ASSIGNMENT ::
Reproduce each line from the records that holds "agent".

THE RECORDS ::
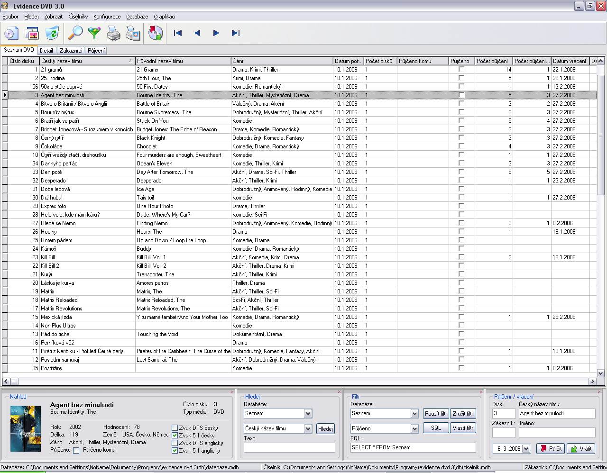Image resolution: width=607 pixels, height=473 pixels.
Task: Toggle Půjčeno checkbox for 21 gramů row
Action: click(461, 70)
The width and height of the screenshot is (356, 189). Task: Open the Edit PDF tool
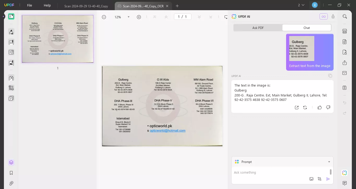11,42
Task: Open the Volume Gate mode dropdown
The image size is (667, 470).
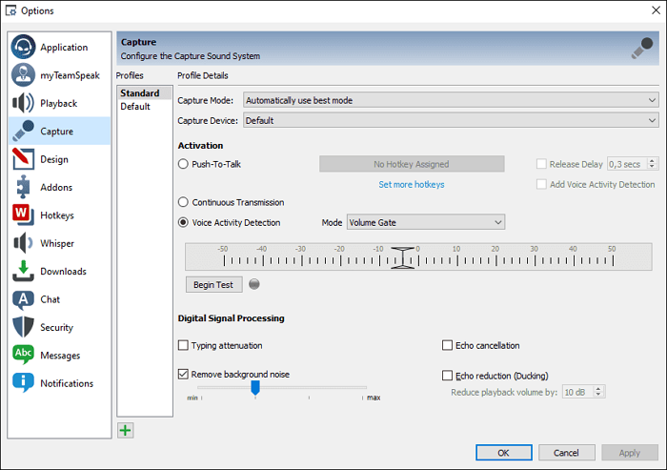Action: [425, 223]
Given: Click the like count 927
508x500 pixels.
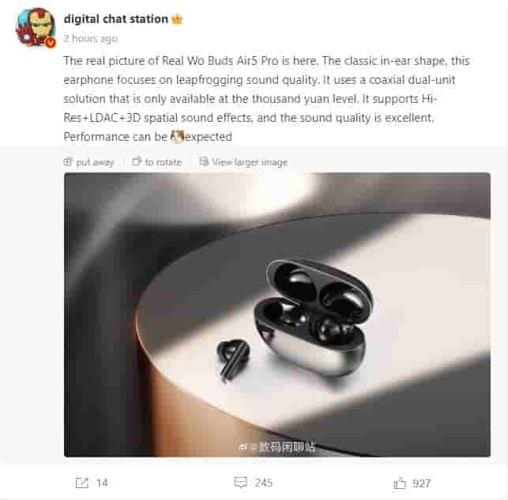Looking at the screenshot, I should [422, 483].
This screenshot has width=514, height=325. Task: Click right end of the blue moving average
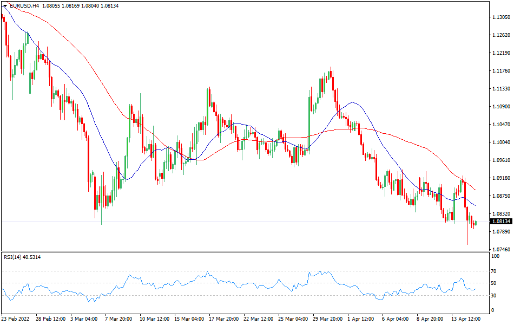pos(476,205)
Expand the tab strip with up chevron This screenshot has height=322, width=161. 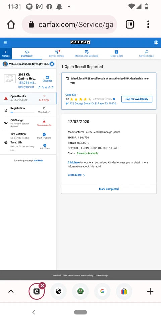click(11, 291)
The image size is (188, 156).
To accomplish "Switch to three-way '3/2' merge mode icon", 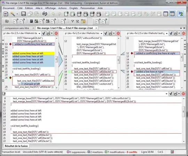I will tap(180, 14).
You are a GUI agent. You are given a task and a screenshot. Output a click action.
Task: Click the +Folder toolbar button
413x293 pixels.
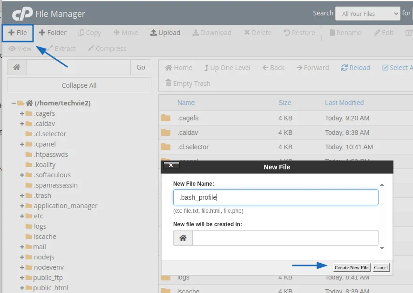tap(53, 33)
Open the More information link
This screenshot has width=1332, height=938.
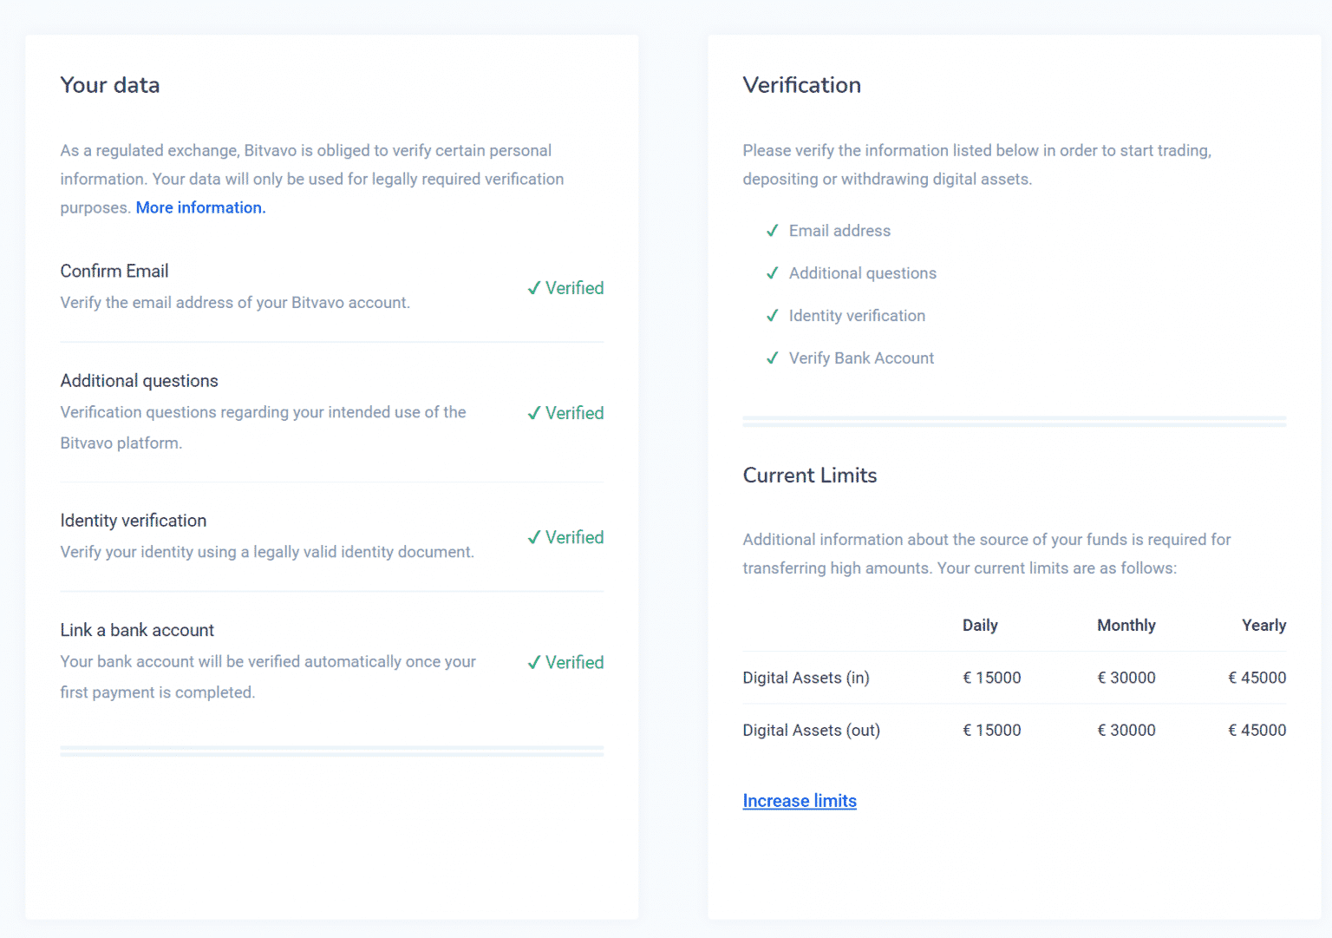200,207
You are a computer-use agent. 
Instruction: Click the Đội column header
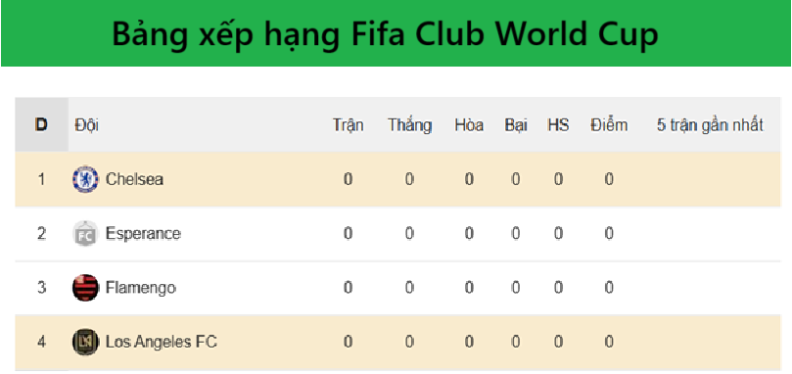coord(87,125)
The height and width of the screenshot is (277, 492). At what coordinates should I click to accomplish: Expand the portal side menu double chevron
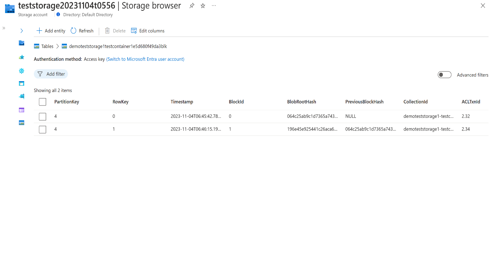(4, 28)
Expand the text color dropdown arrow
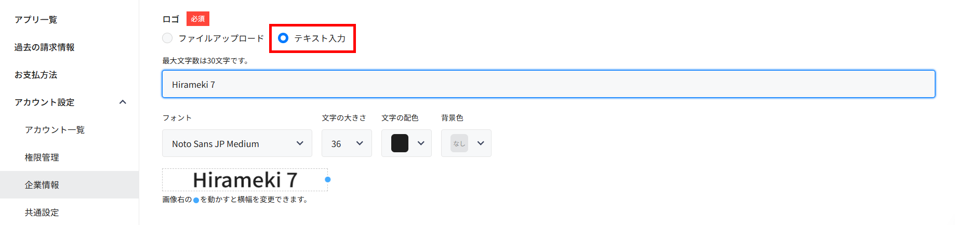Image resolution: width=955 pixels, height=225 pixels. [x=421, y=143]
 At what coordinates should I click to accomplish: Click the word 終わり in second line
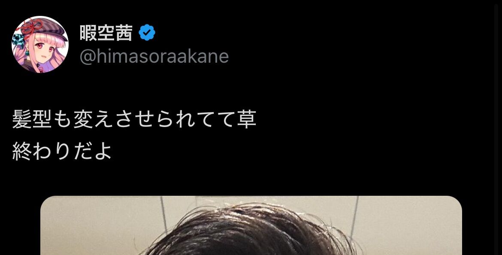click(x=41, y=151)
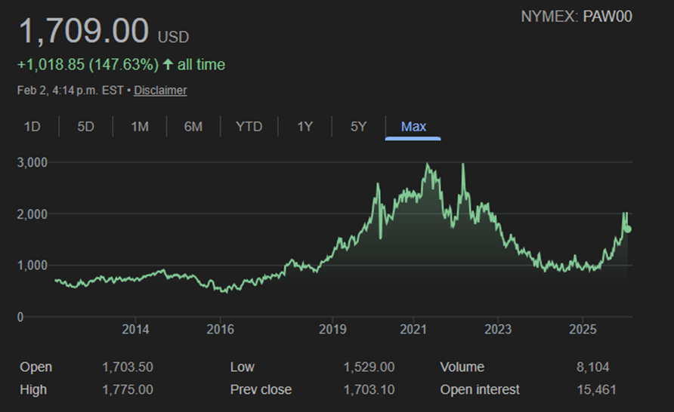Screen dimensions: 674x412
Task: Click the current price dot on chart
Action: 628,229
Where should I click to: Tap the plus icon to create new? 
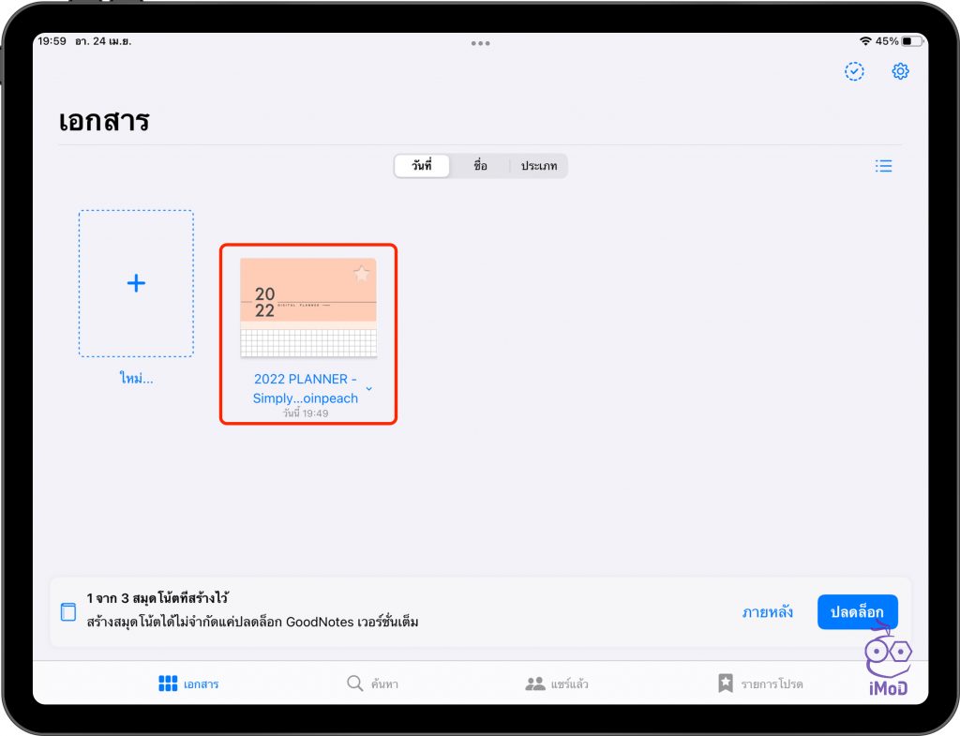(136, 283)
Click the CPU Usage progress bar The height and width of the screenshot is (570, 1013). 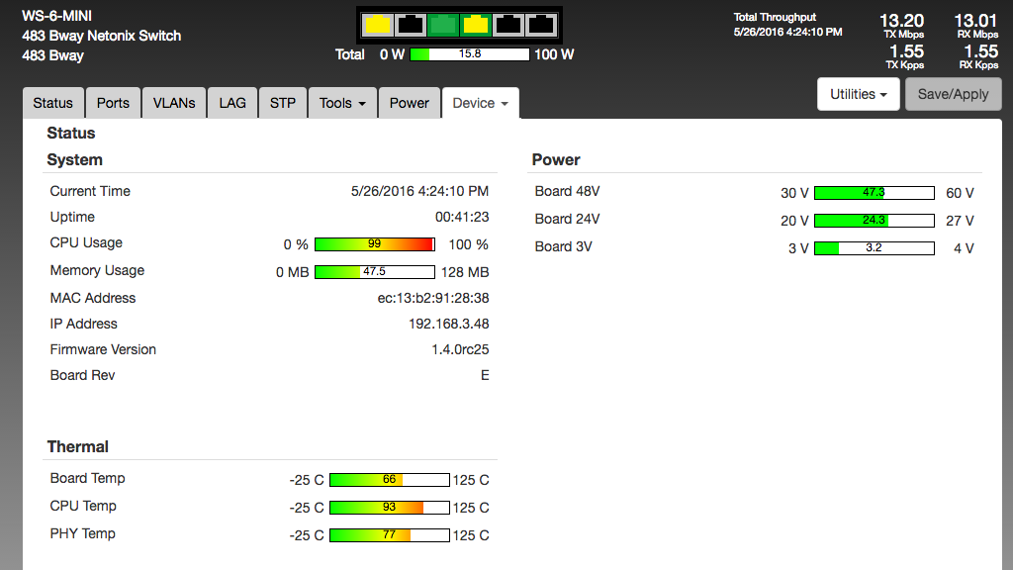tap(374, 244)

SOLUTION FOR THIS EXERCISE ::
You are a GUI agent. You are given a task and a screenshot. Output a click action.
You are a computer-use agent. 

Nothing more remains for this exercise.